En el entorno empresarial, el cambio es un componente esencial para la mejora y el crecimiento. Sin embargo, en muchas empresas familiares, el miedo al cambio puede ser abrumador. Aunque la tradición y la familiaridad brindan una sensación de seguridad, es vital recordar que “sin el cambio no puede haber mejoría”. A continuación, exploramos algunas de las razones que pueden frenar el cambio en estas empresas y cómo superarlas.
1. La tradición como barrera
Causa: Las empresas familiares a menudo se aferran a sus tradiciones. Esta lealtad a las prácticas pasadas puede llevar a la inercia y a la resistencia al cambio.
Recomendación: Fomenta un diálogo abierto sobre la historia y los valores de la empresa, pero también sobre la necesidad de evolucionar. Establecer espacios para la innovación puede permitir que la tradición y el cambio coexistan.
2. El miedo a lo desconocido
Causa: El temor a lo incierto puede paralizar la toma de decisiones. Muchos miembros de la familia prefieren mantener el statu quo, temiendo que cualquier cambio pueda poner en riesgo lo que han construido.

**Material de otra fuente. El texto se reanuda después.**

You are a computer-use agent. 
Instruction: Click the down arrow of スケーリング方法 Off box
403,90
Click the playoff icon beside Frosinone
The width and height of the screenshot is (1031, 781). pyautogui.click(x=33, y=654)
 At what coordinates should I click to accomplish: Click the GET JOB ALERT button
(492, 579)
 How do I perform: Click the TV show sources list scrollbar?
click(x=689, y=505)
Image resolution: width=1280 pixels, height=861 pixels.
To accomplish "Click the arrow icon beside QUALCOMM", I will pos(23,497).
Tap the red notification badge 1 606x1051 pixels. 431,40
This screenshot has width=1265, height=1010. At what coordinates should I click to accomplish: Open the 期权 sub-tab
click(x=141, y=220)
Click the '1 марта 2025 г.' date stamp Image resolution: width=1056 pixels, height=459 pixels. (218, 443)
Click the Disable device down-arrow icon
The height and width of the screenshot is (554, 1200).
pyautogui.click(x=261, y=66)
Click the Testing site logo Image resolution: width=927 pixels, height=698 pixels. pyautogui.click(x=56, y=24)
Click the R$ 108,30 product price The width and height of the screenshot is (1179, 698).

Recomendación: Implementa un enfoque gradual al cambio. Prueba pequeñas modificaciones y evalúa los resultados antes de realizar transformaciones más significativas. Esto puede ayudar a generar confianza y a disminuir el miedo.
3. La zona de confort
Causa: A menudo, los miembros de la familia se sienten cómodos en sus roles y rutinas actuales. Esta zona de confort puede hacer que el cambio parezca más amenazante de lo que realmente es.
Recomendación: Incentiva la formación continua y el aprendizaje dentro de la empresa. Ofrecer talleres y capacitaciones puede abrir la mente de los colaboradores a nuevas ideas y formas de trabajar, haciéndolos más receptivos al cambio.
4. La resistencia al riesgo
Causa: La aversión al riesgo es común en empresas familiares, donde el legado y la reputación son fundamentales. Este miedo puede llevar a evitar cambios necesarios por temor a fracasar.
Recomendación: Promueve una cultura que valore el aprendizaje a partir de los errores. Hay que reconocer que el fracaso es una parte del proceso puede liberar a los miembros de la familia de la parálisis por análisis y fomentar una mentalidad más proactiva.
En un mundo en constante evolución, las empresas familiares deben reconocer que el cambio no solo es inevitable, sino necesario para el crecimiento. Como se ha dicho, “no podemos llegar a ser lo que necesitamos ser si nos quedamos de la manera que somos”. La paradoja es que, al resistir el cambio en un intento de proteger lo que ya existe, pueden estar arriesgando su futuro. Adoptar el cambio no significa abandonar la tradición; al contrario, puede fortalecerla. Al final, el verdadero legado de una empresa familiar radica en su capacidad para adaptarse y prosperar en un entorno en constante cambio.